The value of construction starts, not seasonally adjusted, increased 6.3% from December 2017 to December 2018 but decreased 5.0% for the year as a whole, data provider ConstructConnect reported on Wednesday. The value of residential starts declined 7.3% for the month and 9.5% for the year, with apartment starts down 8.7% and 27%, respectively, and single-family starts -6.6% and +0.6%. The value of nonresidential starts jumped 17% for the month but fell 2.0% for the year, with engineering (civil) up 26% and 8.8%, respectively; commercial, -30% and -11%; institutional, 39% and -2.4%; and the small, often volatile, industrial (manufacturing) segment, 510% and -6.8%. Among engineering segments, roads/highways rose 20% for the year; bridges, 16%; water/sewage, -7%; miscellaneous (power, etc.), 20%; and airports, -43%. Among commercial segments, private office starts fell 3.8% for the year; hotel/motel, -11%; warehouse, -7.3%; and retail/shopping, -20%. Among institutional segments, school/college starts rose 0.9% for the year; hospitals/clinics, -5.1%; and nursing/assisted living, -15%.

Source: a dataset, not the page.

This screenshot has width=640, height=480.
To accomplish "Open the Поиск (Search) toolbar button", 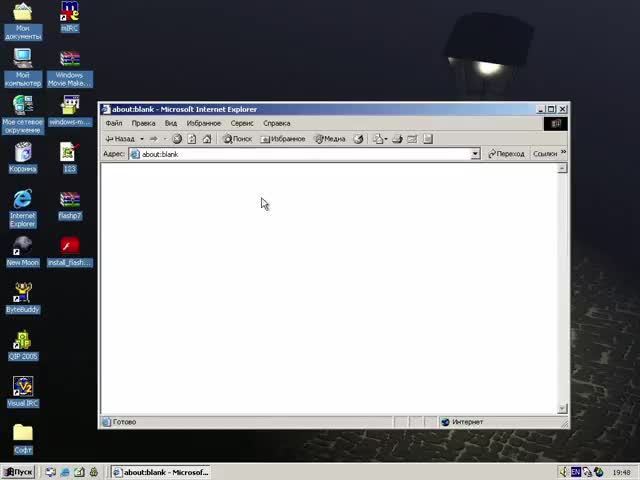I will pyautogui.click(x=238, y=139).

On Friday, BLS posted “Nonresidential building construction overhead and profit markups: an update.” The article extends through 2017 a 2014 analysis of the producer price index (PPI) for new nonresidential building construction, which measures the change in what a fixed group of contractors report they would charge to put up a specific set of buildings. “The markup index increased about 8.0% between January 2014 and June 2015 [, then increased only 0.3%] between June 2015 and June 2016. [There was] a sharp 4.1% jump from May to August. By December 2017, the index stood 21.1% above its September 2011 low, but still 6.8% below its May 2007 peak….By late 2016, some PPI survey respondents remarked that they were busy and short-staffed and that they were concerned about having enough workers for the amount of work available; also, they felt comfortable testing higher markups….overall, firms were able to hire more workers and keep their markups at the higher rates….employment and the markup index in nonresidential building construction track each other closely. The correlation coefficient between the two series is 0.96. In December 2017, markups and employment in nonresidential building construction had not yet reached their prerecession peaks….2018 has seen prices for construction materials increasing faster than the PPI for final demand. Whether these increased material costs will mostly be passed on to building owners or included in overhead and profit remains to be seen. Hourly wages for construction workers have been rising faster than the average for all private employees….It remains to be seen if these wage increases will cut into profit, but some respondents to the PPI survey are already remarking that raises for salaried office staff are increasing the amount of overhead they charge.”